(Available data)
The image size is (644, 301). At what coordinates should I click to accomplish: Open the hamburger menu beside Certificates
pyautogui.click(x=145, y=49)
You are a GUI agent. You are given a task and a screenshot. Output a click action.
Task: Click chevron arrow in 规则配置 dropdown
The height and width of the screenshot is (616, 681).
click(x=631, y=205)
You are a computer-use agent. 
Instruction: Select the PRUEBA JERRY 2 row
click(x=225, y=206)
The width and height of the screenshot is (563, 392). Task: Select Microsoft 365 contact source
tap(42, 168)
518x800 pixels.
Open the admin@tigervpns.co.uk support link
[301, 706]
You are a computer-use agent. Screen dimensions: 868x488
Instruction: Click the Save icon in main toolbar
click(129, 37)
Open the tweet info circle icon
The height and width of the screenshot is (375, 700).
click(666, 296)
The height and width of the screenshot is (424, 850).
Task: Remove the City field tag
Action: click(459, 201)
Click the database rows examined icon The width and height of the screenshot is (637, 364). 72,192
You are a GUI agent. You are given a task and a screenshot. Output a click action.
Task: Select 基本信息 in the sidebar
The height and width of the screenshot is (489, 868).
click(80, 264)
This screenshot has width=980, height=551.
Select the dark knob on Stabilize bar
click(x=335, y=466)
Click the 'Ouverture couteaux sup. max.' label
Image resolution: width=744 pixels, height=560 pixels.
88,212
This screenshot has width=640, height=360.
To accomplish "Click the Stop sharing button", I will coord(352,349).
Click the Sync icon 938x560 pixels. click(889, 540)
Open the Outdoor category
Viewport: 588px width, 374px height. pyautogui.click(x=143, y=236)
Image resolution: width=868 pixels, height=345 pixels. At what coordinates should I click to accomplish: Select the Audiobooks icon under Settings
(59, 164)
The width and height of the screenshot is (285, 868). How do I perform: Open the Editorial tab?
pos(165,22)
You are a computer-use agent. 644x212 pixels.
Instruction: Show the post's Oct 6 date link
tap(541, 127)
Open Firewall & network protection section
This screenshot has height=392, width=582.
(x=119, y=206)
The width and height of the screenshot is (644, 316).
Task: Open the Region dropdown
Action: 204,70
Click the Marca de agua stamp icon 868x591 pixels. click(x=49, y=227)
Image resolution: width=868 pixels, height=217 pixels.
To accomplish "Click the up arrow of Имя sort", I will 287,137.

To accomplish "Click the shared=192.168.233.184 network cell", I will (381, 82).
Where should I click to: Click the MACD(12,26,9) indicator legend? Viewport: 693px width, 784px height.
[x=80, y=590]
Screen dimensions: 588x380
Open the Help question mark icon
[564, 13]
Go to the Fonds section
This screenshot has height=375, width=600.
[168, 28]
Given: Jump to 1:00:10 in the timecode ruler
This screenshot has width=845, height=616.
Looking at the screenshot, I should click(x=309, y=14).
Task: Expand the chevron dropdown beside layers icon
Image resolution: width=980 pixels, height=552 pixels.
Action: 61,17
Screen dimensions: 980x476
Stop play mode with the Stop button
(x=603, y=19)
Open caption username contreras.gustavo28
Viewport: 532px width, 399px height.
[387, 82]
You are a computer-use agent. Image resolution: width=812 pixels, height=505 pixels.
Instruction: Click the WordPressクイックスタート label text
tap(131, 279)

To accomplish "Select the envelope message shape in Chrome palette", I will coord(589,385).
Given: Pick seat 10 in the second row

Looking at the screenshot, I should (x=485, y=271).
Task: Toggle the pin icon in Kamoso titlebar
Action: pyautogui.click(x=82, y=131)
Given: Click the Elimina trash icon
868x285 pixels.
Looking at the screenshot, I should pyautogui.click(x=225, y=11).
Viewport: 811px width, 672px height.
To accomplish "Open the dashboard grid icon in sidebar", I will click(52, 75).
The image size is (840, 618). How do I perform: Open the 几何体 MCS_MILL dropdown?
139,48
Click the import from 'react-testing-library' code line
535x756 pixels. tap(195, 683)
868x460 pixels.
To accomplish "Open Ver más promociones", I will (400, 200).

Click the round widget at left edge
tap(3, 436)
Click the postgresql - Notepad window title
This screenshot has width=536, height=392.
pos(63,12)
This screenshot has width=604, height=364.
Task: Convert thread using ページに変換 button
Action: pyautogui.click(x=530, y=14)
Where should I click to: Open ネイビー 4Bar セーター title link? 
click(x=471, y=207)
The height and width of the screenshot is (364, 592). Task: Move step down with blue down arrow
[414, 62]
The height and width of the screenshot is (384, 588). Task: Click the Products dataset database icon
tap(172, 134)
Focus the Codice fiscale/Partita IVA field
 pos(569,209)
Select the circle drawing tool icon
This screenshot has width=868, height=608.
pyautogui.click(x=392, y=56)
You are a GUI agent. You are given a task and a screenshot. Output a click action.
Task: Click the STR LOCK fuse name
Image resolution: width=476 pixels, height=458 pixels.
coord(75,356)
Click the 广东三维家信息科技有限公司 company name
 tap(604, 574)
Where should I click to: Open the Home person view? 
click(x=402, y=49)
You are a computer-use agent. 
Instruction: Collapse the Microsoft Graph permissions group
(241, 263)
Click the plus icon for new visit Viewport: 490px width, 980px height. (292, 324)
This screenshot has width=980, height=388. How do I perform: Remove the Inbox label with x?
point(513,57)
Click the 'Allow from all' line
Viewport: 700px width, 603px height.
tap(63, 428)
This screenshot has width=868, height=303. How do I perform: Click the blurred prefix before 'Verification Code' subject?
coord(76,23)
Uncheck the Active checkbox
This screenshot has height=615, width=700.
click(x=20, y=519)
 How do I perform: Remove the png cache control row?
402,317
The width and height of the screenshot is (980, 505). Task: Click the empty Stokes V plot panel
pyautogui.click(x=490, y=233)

(Directions)
Report back each line in the material above that contains the string "section".

(Response)
Open Firewall & network protection section
Go to the Fonds section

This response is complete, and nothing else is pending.